Шуров Царевну посадил на шею с ее величайшего согласия и полетал с ней немного среди елок. А потом проводил ее домой, прямо ко дворцу, где в золотых сюртуках важно стояли придворные доги. А может это Шуров уже потом про догов придумал, для важности.
Возле самого дворца Царевна-Ёжик Шурову сказала:
-Только чур не смотреть, куда я пойду. Это пока секрет.
Шуров честно отвернулся и даже глаза закрыл. Лопухами, чтоб понадежней. И обратно полетел с закрытыми глазами и счастливый. Ну и, конечно, сразу в березу врезался, чуть крылья не поломались.
Стал он после этого к Царевне прилетать каждый день и прогуливаться с ней туда-сюда. И только через два месяца Царевна-Ёжик призналась, что она настоящая Царевна. Хоть и колючая, хоть и маленькая. И Шуров сначала огорчился страшно, улетел за тридевять земель, упал возле озера на теплый камень и проплакал три дня. Даже думал утопиться. Но потом плакать ему надоело, солнышко пригрело, коты пришли ему об штаны тереться, - и он оттаял. И вернулся повеселевший. А Царевна-Ёжик сидит во дворе возле бочки, ест огурец и грустит.

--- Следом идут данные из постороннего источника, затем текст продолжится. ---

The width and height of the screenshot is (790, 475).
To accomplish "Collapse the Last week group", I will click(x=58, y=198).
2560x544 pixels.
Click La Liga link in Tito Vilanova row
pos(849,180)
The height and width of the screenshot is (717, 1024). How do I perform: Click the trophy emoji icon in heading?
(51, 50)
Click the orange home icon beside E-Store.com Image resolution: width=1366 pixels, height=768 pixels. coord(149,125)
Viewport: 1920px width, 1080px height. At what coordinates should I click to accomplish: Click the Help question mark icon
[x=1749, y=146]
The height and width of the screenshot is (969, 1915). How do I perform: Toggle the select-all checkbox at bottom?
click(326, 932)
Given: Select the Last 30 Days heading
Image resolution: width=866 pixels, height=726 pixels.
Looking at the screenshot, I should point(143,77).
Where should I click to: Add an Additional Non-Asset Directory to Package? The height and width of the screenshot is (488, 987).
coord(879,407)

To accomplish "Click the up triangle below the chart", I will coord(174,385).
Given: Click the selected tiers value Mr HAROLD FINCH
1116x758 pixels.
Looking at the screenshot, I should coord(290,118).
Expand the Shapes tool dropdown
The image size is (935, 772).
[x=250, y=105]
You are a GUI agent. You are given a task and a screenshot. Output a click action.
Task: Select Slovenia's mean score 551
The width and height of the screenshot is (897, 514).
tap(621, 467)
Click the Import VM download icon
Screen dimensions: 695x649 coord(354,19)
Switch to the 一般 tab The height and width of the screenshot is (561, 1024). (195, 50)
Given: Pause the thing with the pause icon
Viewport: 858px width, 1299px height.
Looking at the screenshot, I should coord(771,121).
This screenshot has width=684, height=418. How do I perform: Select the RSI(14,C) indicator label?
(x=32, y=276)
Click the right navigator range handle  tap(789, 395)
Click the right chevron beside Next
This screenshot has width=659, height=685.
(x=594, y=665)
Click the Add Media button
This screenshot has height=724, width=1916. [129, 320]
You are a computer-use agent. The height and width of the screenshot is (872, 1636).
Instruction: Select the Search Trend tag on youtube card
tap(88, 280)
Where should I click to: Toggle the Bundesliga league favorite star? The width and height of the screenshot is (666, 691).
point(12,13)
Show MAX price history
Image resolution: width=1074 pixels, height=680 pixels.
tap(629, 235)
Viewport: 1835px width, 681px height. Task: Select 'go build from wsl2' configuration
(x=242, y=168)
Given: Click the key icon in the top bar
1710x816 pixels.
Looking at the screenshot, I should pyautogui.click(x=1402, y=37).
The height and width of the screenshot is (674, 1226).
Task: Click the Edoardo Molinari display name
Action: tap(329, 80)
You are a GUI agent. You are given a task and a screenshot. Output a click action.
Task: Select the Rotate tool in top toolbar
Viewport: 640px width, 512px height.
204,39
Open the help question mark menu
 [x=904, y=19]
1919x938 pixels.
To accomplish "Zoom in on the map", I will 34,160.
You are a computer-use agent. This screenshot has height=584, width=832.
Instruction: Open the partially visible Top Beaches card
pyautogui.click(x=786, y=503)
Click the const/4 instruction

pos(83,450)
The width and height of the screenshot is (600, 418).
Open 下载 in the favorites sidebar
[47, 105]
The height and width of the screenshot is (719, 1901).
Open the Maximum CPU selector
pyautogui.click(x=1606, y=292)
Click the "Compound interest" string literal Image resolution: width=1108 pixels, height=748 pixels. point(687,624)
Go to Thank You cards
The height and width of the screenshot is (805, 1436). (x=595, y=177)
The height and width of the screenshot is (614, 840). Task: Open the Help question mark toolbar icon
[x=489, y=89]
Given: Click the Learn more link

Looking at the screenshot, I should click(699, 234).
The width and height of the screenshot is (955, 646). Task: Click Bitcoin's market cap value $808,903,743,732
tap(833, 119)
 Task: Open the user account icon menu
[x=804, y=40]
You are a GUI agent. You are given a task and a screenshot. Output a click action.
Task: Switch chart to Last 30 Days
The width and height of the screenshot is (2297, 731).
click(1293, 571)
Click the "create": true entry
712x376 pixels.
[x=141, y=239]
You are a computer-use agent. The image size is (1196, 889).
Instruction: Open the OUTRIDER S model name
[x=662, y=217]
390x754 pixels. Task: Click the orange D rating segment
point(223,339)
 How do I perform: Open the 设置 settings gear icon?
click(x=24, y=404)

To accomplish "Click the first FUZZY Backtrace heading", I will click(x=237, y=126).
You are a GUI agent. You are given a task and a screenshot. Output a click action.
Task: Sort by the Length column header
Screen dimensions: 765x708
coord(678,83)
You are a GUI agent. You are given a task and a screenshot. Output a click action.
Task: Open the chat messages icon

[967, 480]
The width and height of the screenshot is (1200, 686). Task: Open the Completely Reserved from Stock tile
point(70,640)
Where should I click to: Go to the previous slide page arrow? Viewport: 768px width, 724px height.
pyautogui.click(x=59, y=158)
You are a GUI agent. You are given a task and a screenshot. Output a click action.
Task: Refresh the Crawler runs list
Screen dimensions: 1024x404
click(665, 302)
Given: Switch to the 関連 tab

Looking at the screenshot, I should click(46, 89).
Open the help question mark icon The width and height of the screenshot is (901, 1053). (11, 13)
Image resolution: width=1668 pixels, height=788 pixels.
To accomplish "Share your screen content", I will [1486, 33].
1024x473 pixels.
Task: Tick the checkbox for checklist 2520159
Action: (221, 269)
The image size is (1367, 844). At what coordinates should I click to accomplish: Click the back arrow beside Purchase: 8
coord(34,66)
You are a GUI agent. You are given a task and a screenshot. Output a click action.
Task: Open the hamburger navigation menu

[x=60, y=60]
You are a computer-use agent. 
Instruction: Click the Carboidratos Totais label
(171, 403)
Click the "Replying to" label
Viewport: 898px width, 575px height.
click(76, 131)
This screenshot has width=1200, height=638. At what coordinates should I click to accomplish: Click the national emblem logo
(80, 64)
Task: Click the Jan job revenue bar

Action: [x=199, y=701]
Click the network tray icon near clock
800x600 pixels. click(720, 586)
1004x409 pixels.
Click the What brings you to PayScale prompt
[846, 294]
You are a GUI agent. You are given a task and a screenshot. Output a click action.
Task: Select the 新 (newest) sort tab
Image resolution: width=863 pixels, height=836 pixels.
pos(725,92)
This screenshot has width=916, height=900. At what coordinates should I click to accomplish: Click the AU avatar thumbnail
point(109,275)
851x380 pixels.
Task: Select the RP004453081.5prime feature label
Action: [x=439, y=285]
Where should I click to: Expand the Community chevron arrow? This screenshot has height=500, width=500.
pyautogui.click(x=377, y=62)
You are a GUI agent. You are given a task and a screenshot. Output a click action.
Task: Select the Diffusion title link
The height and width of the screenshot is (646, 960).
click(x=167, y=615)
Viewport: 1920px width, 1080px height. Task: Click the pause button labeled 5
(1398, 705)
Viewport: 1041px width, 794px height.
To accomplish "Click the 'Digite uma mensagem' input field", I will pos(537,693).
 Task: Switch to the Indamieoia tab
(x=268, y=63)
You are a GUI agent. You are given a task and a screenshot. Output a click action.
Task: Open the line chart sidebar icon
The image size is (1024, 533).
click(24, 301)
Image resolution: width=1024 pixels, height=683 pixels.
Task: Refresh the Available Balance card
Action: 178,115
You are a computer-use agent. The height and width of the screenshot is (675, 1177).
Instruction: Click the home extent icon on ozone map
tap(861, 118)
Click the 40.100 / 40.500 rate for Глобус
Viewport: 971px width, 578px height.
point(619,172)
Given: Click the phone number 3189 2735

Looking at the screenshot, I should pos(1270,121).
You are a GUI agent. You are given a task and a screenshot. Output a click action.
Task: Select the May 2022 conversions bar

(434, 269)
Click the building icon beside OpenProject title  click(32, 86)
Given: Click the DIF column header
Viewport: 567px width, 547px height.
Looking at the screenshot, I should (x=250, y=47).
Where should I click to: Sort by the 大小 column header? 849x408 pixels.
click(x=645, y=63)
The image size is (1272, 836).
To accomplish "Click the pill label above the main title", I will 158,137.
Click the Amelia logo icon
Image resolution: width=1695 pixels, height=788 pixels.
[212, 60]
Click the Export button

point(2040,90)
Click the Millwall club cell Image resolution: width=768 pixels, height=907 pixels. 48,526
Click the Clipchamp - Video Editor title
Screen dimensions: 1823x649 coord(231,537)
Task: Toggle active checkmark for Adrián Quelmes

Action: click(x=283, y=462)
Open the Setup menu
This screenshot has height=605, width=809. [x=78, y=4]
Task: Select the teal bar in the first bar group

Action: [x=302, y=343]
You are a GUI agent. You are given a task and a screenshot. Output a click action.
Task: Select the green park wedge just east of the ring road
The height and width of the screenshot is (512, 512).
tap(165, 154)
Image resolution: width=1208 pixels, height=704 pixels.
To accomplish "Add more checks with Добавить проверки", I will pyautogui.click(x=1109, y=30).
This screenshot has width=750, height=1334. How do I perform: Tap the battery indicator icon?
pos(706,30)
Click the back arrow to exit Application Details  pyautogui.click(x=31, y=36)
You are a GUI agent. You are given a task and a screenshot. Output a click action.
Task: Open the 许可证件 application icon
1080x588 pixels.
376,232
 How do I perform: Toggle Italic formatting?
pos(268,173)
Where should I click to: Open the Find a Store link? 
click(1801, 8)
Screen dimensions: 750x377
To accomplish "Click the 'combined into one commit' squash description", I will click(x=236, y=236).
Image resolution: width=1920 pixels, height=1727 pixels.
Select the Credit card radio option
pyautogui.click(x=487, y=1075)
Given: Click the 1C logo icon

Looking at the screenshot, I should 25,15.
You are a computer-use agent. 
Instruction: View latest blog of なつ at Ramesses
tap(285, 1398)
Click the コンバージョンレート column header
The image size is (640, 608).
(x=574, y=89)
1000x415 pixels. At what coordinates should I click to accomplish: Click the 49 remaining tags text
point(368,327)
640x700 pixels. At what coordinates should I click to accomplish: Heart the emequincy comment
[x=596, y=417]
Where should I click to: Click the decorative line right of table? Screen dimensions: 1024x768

Шуров подлетел, хотел покрасивее приземлиться, как кавалер и верный товарищ, но зацепился ногой за забор и свалился прямо в лужу, прямо своим комковатым носом в самую грязючку. И букет ромашек туда же уронил.
А Царевна-Ёжик давай хохотать. Тогда Шуров не стал обижаться, а тоже засмеялся.
С тех пор они про это не вспоминали: про царство и про то, что Царевна-Ёжик настоящее ваше величество, а Шуров - простой летающий дядечка и как бы Царевне не ровня.
Стали они крепко дружить и разговаривать про все на свете. Даже про селедку. Хотя ежики селедку не едят. А тем более царевны.
ПЛЕМЯННИК КУЗЯ
Однажды к Царевне-Ёжик в гости пришел племянник ежонок Кузя. Царевна-Ёжик взяла его за маленькую ручку и сказала:
-Кузя, ты умеешь землянику в траве отыскивать?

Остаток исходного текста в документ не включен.